"A verdade será sempre um escândalo". (In Adriano, M. Yourcenar)

"Quero imaginar sob que novos traços o despotismo poderia produzir-se no mundo... Depois de ter colhido em suas mãos poderosas cada indivíduo e de moldá-los a seu gosto, o soberno estende seus braços sobre toda a sociedade... Não quebra as vontades, mas as amolece, submete e dirige... Raramente força a agir, mas opõe-se sem cessar a que se aja; não destrói, impede que se nasça; não tiraniza, incomoda, oprime, extingue, abestalha e reduz enfim cada nação a não ser mais que um rebanho de animais tímidos, do qual o governo é o pastor. (...)
A imprensa é, por excelência, o instrumento democrático da liberdade."
Alexis de Tocqueville (1805-1859)



sábado, 17 de março de 2012

CÂNCER, O FILÓSOFO VOLTAIRE E A HUMILDADE NO SABER

Das mais interessantes e, sobretudo, realista e intrigante a recente entrevista do escritor e oncologista Siddhartha Mukherjee, nascido em Nova Délhi, na Índia, e professor de medicina da Universidade de Colúmbia, nos Estados Unidos, ganhador do Prêmio Pulitzer, em 2011, pelo livre “O Imperador de todos: uma biografia do câncer”. Trata-se do prêmio literário mais importante dos EUA, uma das grandes honrarias do mundo.

---+---

— TAREFAS —
1. Segundo a postagem sobre câncer, em que ano Siddhartha Mukherjee ganhou o Prêmio Pulitzer?
2. Continue a postagem sobre câncer a partir da última frase apresentada.

— OS DADOS —
---+---

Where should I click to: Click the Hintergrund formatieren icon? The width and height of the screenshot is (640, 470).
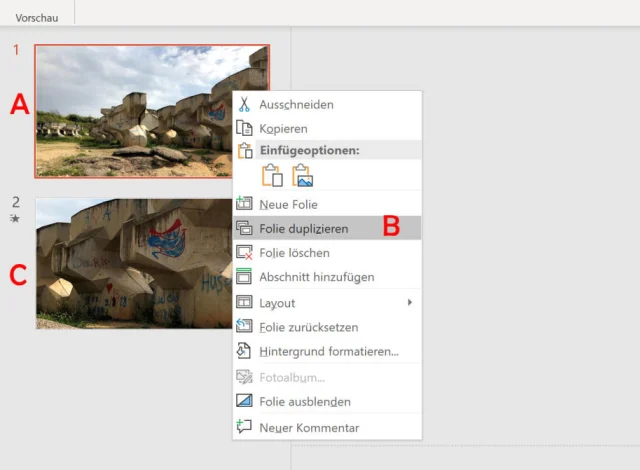pos(244,351)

---+---

— RESPOSTAS POR TAREFA —
1. Em 2011.

2.
Com a humildade própria dos grandes filósofos, num dos trechos da entrevista, ao ser indagado sobre um pensamento de Voltaire, filósofo francês do século XVIII, a respeito dos médicos: (”Os médicos são homens que prescrevem remédios sobre os quais eles pouco conhecem, para curar doenças sobre as quais sabem menos ainda em seres humanos sobre os quais não sabem nada”.), Siddhartha respondeu:

“Isso sempre é verdade. O corpo humano é muito mais complexo do que a medicina pode prever. O que Voltaire escreveu nos serve como um lembrete: não sabemos nada sobre o corpo humano. Precisamos saber muito mais. É preciso refletir sobre isso com humildade”, disse.

Perguntado sobre o fato de que, apesar de todo o investimento, tratar o câncer ainda é cortar (cirurgia), envenenar (quimioterapia) e queimar (radioterapia), disse: “As coisas já estão mudando. Hoje existem venenos que atacam preferencialmente as células malignas e poupam as normais. Outros medicamentos desse tipo estão em pesquisa e deverão estar disponíveis nos próximos anos. As técnicas de cirurgia melhoraram. O conhecimento e a cultura da prevenção também avançaram. Há algumas décadas, ninguém imaginava que o papilomavírus humano (HPV) causava câncer. Hoje sabemos que ele pode acusar câncer de colo do útero, entre outros. A mudança é mais lenta que prevíamos, porque o problema é mais complexo do que imaginávamos”.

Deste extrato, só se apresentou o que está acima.